GOLD
(www.northeastvictoria.online)
Pastoralist David Reid (1820-1906) was the son of Surgeon-Lieutenant David Reid, a veteran of the Battle of Trafalgar, and in 1845, when excavating the water-race for a flour mill near Yackandandah, discovered gold.
Word soon got around, and the great Victorian gold rush was on in earnest, with prospectors swarming throughout the North-east and panning almost every stream for gold.
Reid and his family were amongst the early settlers of the area, and came to the North-east in the 1820s, taking up land in the Wangaratta, Beechworth, Stanley and Yackandandah areas. They were therefore sitting unknowingly on some of the great gold fields of the North-east.
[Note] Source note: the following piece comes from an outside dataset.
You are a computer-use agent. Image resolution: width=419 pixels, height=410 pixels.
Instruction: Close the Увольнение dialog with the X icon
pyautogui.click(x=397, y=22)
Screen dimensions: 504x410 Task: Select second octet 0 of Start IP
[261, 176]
One of the first confirmed discoveries in the Beechworth area was at Spring Creek, just upstream of the Newtown Bridge, followed by other discoveries all very close to Beechworth, or May Day Hills as the district was then known.
Gold was discovered in the Buckland Valley in 1853, and this lead to an influx of about 6 000 hopeful miners.
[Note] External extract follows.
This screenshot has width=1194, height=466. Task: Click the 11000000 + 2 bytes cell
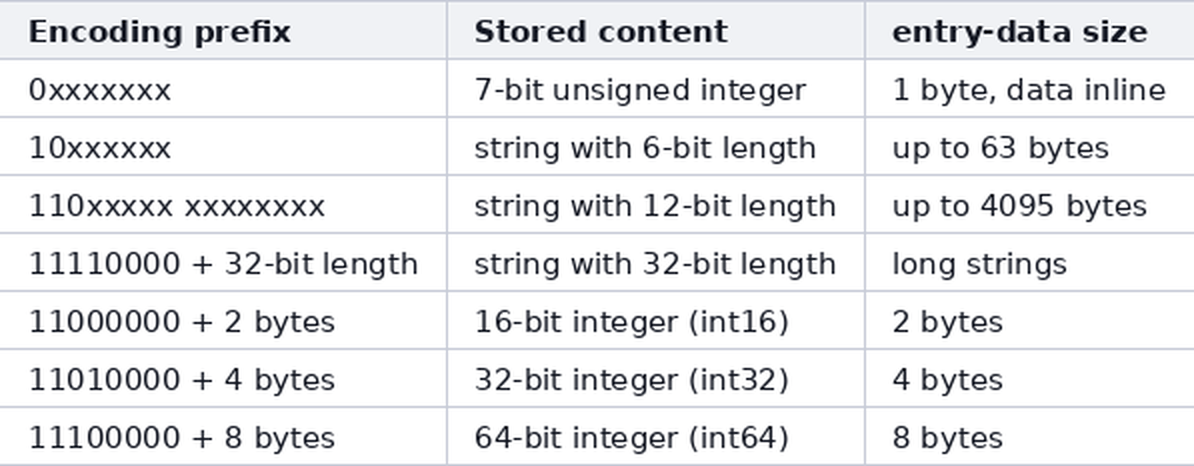pos(223,321)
Typical of many mining communities, there was a wide mix of ethnicity on the goldfields, and racial tensions boiled over on July 4, 1857, when the Buckland Riot erupted, largely targeting Chinese people who had moved in on the areas regarded as ’worked out’ by other diggers.
The Chinese left many reminders of their presence throughout the North-east, including tombstones and the ’Burning Towers’ at Beechworth, as well as tombstones in and around Omeo.
Very soon there was an urgent need for the establishment of a town in the goldfields areas, and (for example) in 1853 a survey for a town site at the present site of Beechworth was completed.
Inevitably the newest and grandest buildings of the new township of Beechworth were the hotels.
One of the first was the Star Hotel (Ford Street) constructed in 1852, closely followed by Tanswells Commercial Hotel (Ford Street).
By the mid-1870s there were more than 60 hotels in town, all doing a roaring trade, and later in the same decade a brewery was established in the town.
These were boom times, and the scenario at Beechworth was repeated at almost every town in the North-east.